Taeniophyllum lobatum, commonly known as yellow ribbonroot, is a species of leafless epiphytic or lithophytic orchid that forms small clumps. It has short stems, flattened pale to greyish green roots pressed against the substrate on which it is growing and usually two pale to bright yellow flowers. It only occurs in tropical North Queensland.

==Description==
Taeniophyllum lobatum is a leafless, epiphytic or lithophytic herb that forms small clumps. It has a stem about 1 mm long, and flattened pale to greyish green, photosynthetic roots that are 30-80 mm long and 3-5 mm wide pressed against the substrate. Two pale to bright yellow, resupinate flowers about 3 mm long and wide are borne on a hairy white flowering stem 5-15 mm long. The sepals and petals spread widely apart and are about 2.5 mm long and 1 mm wide with hairs near the base of their outer side. The labellum is boat-shaped, about 2 mm long and 1.5 mm wide three lobes. The side lobes are erect, curve inwards and touch. The middle lobe has a cylindrical spur about 1 mm long. Flowering occurs from August to November.

==Taxonomy and naming==
Taeniophyllum lobatum was first formally described in 1956 by Alick Dockrill and the description was published in The Victorian Naturalist.

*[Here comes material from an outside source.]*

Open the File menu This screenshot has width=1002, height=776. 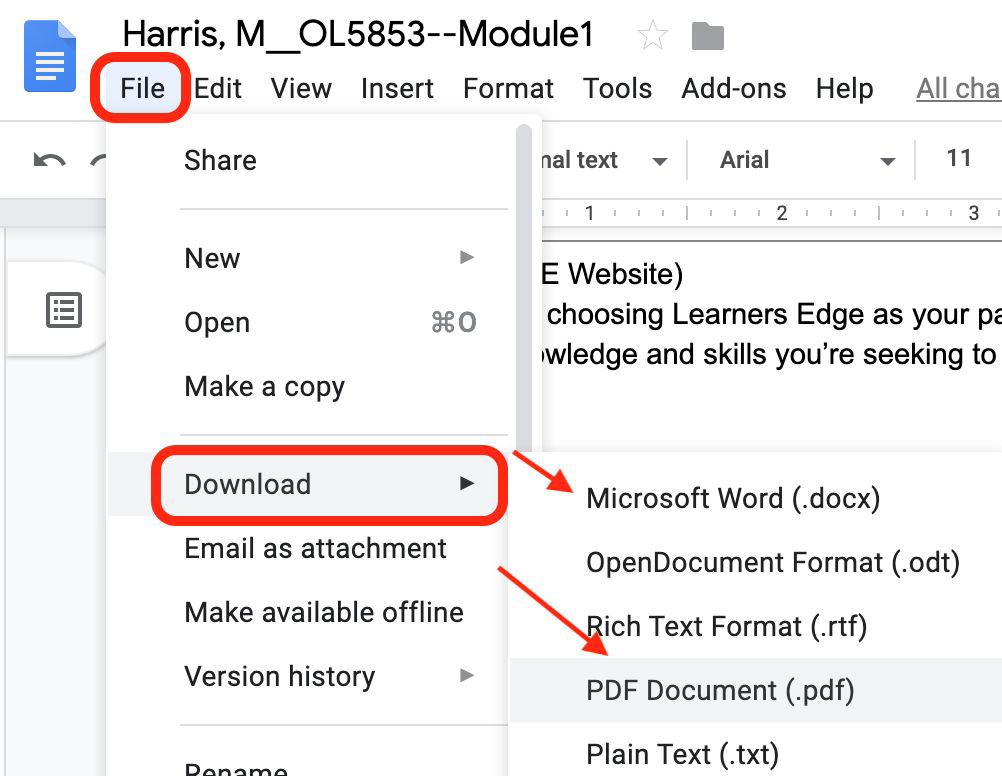click(142, 89)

The specific epithet (lobatum) is derived from the Latin word lobus meaning "an elongated projection or protuberance", referring to "the large lateral lobes of the labellum".

==Distribution and habitat==
Yellow ribbonroot mostly grows on the smallest branches of rainforest trees sometimes on rocks. It is found between the McIlwraith Range and Paluma in Queensland.